Critical thinking is what it’s called. Not a new concept to you if you’re reading this, I’m certain. It’s not teaching people what to think, but to challenge them how to think. It’s simply reasoning, deduction, and the humility to know what we don’t know.
My friend, meteorologist Joe Bastardi, has become a lightning rod for daring to simply question the orthodoxy of climate change alarmists. The true believers of man made climate change viciously attack him simply because he questions. Rather than even debate the merits of the argument, Bastardi once said something that really hit home for me.
“I’m willing to admit I could be wrong. I’m willing to admit there are things we don’t know. Why aren’t they willing?” Those are questions rooted in humility. You must possess humility to even entertain the possibility you’re wrong or don’t have all the answers. But humility isn’t natural. It’s taught. It’s learned. So what’s the source of humility?
It’s the thing my wife and I work harder at than anything else when raising our children. It’s THE thing central in our lives and we hope it will be for them throughout their lives as well.
Our family’s humility is found in the worship of our Lord.
Please don’t read this as a suggestion there’s a right way or a wrong way to be a good person or to be humble. If you’re someone who finds your source of humility in other ways, that’s great. If you don’t believe in God or something greater than human kind, I have no beef with you.
As for our home, we always operate from the assumption He’s bigger than us and is fully in control at all times. He formed us and the place we call home and while we believe in being good stewards, not polluting, etc. – we certainly are not ready to surrender our quality of life because of the false religion that our cars, hamburgers, and light bulbs make hurricanes stronger or cause fires in the Amazon.
I want my kids to have a sense of something bigger and respect for things vastly out of their control. Those kids weeping and screaming about the climate need something more in their lives. They need adults to explain the majesty of nature and the billions of years of violent climate change on this planet before we ever arrived.
That we even exist in this perfect balance is nothing short of a miracle. We can no more destroy this perfect balance than we could’ve created it.
Our time on this planet is less than a grain of sand in an hourglass, and we are but a speck while we’re here. But to the culture of political and social media mobs, the entire world seems as if it’s at their fingertips and in their total control with a click of a send button.
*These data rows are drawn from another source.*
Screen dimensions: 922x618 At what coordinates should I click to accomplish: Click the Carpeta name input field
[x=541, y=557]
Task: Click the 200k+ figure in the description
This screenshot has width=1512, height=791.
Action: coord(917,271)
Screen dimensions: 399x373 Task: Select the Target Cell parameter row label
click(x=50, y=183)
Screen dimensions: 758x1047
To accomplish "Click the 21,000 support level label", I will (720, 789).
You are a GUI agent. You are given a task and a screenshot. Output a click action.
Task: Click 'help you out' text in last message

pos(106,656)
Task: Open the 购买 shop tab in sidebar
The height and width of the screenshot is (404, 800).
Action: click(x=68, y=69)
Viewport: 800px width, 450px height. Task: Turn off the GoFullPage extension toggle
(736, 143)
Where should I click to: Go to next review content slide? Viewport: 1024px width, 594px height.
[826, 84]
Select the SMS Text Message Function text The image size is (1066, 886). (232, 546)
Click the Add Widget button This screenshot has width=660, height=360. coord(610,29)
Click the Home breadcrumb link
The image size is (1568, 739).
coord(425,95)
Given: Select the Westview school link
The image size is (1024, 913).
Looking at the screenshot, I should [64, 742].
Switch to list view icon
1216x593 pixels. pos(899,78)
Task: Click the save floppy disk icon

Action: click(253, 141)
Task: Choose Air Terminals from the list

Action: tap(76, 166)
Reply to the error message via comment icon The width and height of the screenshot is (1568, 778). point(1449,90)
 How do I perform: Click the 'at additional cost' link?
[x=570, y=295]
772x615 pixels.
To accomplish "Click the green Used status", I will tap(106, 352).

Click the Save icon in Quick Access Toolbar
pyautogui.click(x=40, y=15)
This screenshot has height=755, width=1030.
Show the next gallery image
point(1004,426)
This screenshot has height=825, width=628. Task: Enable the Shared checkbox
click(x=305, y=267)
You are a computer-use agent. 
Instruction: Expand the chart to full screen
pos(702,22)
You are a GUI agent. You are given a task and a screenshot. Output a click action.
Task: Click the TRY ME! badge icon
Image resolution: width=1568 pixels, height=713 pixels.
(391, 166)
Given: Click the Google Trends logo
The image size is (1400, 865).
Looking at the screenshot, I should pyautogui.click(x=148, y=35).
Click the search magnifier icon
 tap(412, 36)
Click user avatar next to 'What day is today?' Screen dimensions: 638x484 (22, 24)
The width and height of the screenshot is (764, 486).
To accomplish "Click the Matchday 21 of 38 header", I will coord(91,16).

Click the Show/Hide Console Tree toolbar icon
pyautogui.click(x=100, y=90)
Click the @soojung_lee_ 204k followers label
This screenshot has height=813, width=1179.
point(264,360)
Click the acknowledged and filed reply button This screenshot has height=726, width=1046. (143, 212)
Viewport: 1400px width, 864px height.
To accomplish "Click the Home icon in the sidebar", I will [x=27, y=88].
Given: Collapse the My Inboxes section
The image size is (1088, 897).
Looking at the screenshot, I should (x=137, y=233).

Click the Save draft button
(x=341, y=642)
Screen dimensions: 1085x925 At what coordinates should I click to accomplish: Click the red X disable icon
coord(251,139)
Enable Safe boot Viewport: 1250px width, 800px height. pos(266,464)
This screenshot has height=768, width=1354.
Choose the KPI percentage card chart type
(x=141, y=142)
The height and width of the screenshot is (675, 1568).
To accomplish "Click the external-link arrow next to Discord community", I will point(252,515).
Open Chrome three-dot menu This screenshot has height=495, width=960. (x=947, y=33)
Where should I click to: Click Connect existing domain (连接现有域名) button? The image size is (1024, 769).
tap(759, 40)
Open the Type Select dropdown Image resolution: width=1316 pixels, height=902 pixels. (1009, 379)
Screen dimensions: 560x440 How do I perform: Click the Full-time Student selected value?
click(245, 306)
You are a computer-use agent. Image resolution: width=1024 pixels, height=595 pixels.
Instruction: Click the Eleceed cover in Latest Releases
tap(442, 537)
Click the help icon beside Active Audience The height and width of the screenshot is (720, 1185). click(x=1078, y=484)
Can you imagine being a pre-teen or early teen and thinking there’s no point in dreaming about your future? It’s one thing if it’s natural depression, which is very real struggle. But it’s quite another if that depression is learned and adopted because of fatalistic, political indoctrination from adults.
Hyper-partisan, political adults are misleading, abusing, and scaring our children leaving them feeling hopeless and desperate. The alarming rate of suicide and depression among America’s youth is skyrocketing. When you’re a kid and told you have ten years to live and the adults don’t care to save you, it’s not hard to understand.
American kids shouldn’t be filled with despair over secular, fake news when they should instead be filled with hope and joyful expectancy of the Good News.